PAGE EXCERPT =>
:::::
# Assasin Snail Interest



## NoMoreToys (Mar 21, 2011)

I have seen a lot here about them and am very curious. I read that they eat other snails, the eggs on the glass, the tiny snails, what? Also, if i would like to get a few - anyone got them for sale???


----------



## Gizmo (Dec 6, 2010)

My experience with Assassins is as follows:

1. They eat other snails, yes. In order to control a snail outbreak with Assassins you're looking at 4-6 months before the Assassins get the population under control again.

2. They only breed while there is a food source.

3. They're cool looking.

4. They're a (relatively) fast snail.

5. Their eggs are all over my tank.


----------



## NoMoreToys (Mar 21, 2011)

Gizmo - would you be will to part with a couple?


----------



## Gizmo (Dec 6, 2010)

I only have three at the moment, and I would be willing to part with one but I don't want to chance a shipment and possibly losing the one in transit. When my Assassins have babies, you'll be the first to know.

Do you have any local fish stores near you? Not the big chains like Petco or Petsmart, I'm talking smaller mom&pop and local chain stores. They might order some in for you.


----------



## NoMoreToys (Mar 21, 2011)

Giz - totally understand. I have a few shops around, but very few. Seems in the Northeast we are more interested in eating the seafood than raising it. 

Let me know when you get a few juvys.


----------



## cattails (Jul 22, 2011)

I purchased 12 assassin snails on ebay for $40. The seller always adds an extra snail just in case they don't all make it. Mine all arrived safe and sound in a couple of days. The seller that I used is called: livekoiforsalecom. We had quite alot of pond snails in our tank and the assassin snails are slowly eating the small ones. I pull the big ones out and throw them back into a pond because it's fairly easy to gather up the big ones. Assassin snails are not all that big so some of the pond snails are almost bigger than they are. But they do seem to be slowly eating the small ones. I think that it will take quite awhile to get rid of all of the pond snails but that's ok because it gives the more interesting looking assassin snails something to eat. Assassin snails do like to hide so I never see more that a few at a time.


----------
:::::
MATERIAL SUPPLIED =>
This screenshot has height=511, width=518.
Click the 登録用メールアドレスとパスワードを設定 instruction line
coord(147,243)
:::::
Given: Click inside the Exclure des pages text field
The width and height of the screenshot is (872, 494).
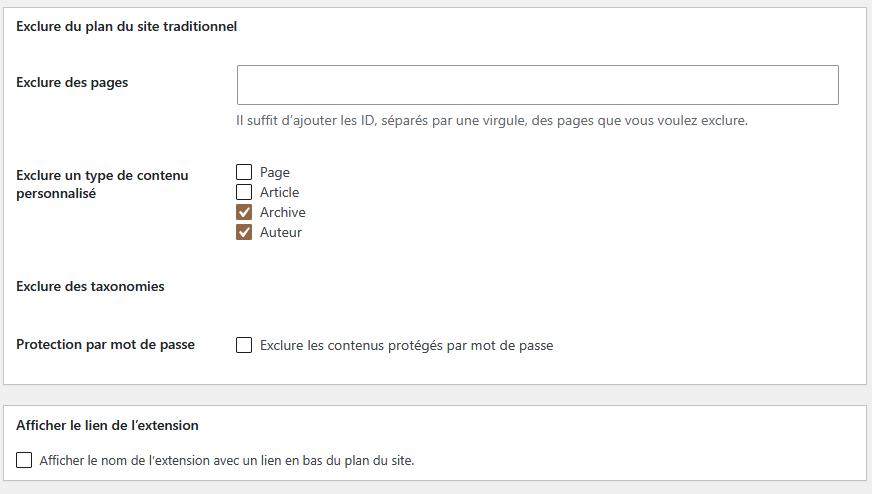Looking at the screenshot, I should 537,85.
:::::
Please reproduce the assassin snail forum thread above in full, word for word.

# Assasin Snail Interest



## NoMoreToys (Mar 21, 2011)

I have seen a lot here about them and am very curious. I read that they eat other snails, the eggs on the glass, the tiny snails, what? Also, if i would like to get a few - anyone got them for sale???


----------



## Gizmo (Dec 6, 2010)

My experience with Assassins is as follows:

1. They eat other snails, yes. In order to control a snail outbreak with Assassins you're looking at 4-6 months before the Assassins get the population under control again.

2. They only breed while there is a food source.

3. They're cool looking.

4. They're a (relatively) fast snail.

5. Their eggs are all over my tank.


----------



## NoMoreToys (Mar 21, 2011)

Gizmo - would you be will to part with a couple?


----------



## Gizmo (Dec 6, 2010)

I only have three at the moment, and I would be willing to part with one but I don't want to chance a shipment and possibly losing the one in transit. When my Assassins have babies, you'll be the first to know.

Do you have any local fish stores near you? Not the big chains like Petco or Petsmart, I'm talking smaller mom&pop and local chain stores. They might order some in for you.


----------



## NoMoreToys (Mar 21, 2011)

Giz - totally understand. I have a few shops around, but very few. Seems in the Northeast we are more interested in eating the seafood than raising it. 

Let me know when you get a few juvys.


----------



## cattails (Jul 22, 2011)

I purchased 12 assassin snails on ebay for $40. The seller always adds an extra snail just in case they don't all make it. Mine all arrived safe and sound in a couple of days. The seller that I used is called: livekoiforsalecom. We had quite alot of pond snails in our tank and the assassin snails are slowly eating the small ones. I pull the big ones out and throw them back into a pond because it's fairly easy to gather up the big ones. Assassin snails are not all that big so some of the pond snails are almost bigger than they are. But they do seem to be slowly eating the small ones. I think that it will take quite awhile to get rid of all of the pond snails but that's ok because it gives the more interesting looking assassin snails something to eat. Assassin snails do like to hide so I never see more that a few at a time.


----------